An Auction Algorithm for Bipartite Matching in Streaming and Massively Parallel Computation Models
Abstract:
A general class of algorithms for the bipartite matching problem are “auction algorithms”.
These algorithms interpret the input bipartite graph as a collection of bidders on one side and items on the other side, and hold an auction for finding a welfare-maximizing
assignment of items to bidders which translates to a maximum matching of the input graph.

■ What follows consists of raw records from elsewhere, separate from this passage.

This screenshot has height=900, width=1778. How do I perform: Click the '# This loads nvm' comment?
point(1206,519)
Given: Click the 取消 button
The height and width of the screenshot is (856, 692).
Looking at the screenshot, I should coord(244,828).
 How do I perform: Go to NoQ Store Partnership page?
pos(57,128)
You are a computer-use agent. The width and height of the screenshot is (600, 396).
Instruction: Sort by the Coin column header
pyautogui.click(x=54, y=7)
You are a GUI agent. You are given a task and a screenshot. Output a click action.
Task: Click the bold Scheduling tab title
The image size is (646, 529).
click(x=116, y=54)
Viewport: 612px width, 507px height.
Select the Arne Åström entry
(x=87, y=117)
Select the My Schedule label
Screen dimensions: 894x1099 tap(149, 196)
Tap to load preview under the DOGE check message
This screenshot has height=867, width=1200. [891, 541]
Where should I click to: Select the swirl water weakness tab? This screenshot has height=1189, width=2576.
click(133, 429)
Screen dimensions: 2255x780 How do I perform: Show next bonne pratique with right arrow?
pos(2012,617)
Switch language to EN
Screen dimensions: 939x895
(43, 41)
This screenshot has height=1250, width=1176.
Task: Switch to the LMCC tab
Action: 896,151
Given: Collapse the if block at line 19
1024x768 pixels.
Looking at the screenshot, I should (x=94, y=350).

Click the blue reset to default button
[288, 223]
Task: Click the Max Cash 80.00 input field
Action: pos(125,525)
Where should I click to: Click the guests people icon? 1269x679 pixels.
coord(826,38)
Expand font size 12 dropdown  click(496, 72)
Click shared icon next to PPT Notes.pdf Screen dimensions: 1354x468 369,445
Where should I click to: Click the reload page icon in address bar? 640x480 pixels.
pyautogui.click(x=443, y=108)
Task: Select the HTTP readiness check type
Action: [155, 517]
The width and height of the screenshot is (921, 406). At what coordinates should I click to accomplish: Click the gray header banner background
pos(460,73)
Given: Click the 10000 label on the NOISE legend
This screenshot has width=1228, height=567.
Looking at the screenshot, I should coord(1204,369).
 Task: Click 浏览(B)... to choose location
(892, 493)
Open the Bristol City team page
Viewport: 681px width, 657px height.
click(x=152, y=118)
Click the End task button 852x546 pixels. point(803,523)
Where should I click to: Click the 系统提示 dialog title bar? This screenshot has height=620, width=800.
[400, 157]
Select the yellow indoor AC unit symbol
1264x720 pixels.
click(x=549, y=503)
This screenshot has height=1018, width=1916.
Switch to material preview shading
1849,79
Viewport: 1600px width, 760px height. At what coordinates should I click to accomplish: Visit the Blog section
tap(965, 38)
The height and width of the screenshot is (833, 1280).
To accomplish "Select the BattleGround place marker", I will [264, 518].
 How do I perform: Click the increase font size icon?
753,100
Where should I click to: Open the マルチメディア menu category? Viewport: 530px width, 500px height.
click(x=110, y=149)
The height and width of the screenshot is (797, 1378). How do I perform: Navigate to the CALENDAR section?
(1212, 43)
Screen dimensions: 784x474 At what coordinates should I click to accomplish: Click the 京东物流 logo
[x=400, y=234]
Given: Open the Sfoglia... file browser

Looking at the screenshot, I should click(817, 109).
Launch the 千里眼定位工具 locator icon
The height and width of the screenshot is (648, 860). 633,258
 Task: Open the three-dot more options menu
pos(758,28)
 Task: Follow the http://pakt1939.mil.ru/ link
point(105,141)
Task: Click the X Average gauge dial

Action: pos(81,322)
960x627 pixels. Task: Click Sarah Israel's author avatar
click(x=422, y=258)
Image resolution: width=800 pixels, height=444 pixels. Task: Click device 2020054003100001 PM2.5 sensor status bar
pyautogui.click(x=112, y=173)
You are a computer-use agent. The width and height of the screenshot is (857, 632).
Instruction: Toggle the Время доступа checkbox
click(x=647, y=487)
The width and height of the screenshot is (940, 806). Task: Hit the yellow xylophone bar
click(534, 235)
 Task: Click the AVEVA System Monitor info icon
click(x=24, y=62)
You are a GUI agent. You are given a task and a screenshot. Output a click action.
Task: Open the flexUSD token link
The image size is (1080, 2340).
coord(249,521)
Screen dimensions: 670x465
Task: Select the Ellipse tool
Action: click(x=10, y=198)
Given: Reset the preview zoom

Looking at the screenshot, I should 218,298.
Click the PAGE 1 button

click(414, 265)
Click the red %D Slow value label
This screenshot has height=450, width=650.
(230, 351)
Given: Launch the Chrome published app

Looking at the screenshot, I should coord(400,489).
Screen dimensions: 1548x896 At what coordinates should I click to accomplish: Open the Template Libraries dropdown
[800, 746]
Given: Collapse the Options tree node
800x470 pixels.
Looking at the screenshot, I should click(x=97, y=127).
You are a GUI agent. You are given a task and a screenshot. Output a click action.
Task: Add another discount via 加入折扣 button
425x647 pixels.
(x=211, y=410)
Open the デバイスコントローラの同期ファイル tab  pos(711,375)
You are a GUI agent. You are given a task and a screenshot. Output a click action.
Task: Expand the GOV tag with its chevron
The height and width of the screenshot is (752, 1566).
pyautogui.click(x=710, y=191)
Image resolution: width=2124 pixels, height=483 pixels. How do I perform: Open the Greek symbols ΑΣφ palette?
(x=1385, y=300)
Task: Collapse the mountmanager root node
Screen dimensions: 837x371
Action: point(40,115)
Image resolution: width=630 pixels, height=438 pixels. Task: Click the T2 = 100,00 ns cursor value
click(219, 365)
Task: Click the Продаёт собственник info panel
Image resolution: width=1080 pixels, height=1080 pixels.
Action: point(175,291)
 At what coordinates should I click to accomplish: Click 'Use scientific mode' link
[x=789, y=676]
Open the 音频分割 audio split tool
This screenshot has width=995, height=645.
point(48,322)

We design a simple auction algorithm that reduces the problem of finding a (1−ε)-approximate bipartite matching to that of finding O(1/ε^2) maximal matchings in adaptively
chosen subgraphs of the input. Despite its simplicity, this technique gives a powerful tool for boosting approximation ratio of
algorithms for the bipartite matching problem from the (1/2)-approximation of maximal matching to (1 − ε)-approximation in different settings.
For instance, we obtain the following algorithms for the bipartite matching problem as a corollary:
-
A deterministic O(1/ε^2)-pass O(n)-space algorithm in the graph streaming model; this improves the pass complexity of the state-of-the-art algorithms by O(log log(1/ε)) and the space complexity by O(1/ε) to achieve optimal space bounds with no dependence on ε.
- A randomized O(1/ε^2 · log log n)-round O(n) memory algorithm in the Massively Parallel Computation (MPC) model; the round-complexity of the algorithm improves upon the state-of-the-art by an (1/ε)^O(1/ε) factor while maintaining the same memory per machine.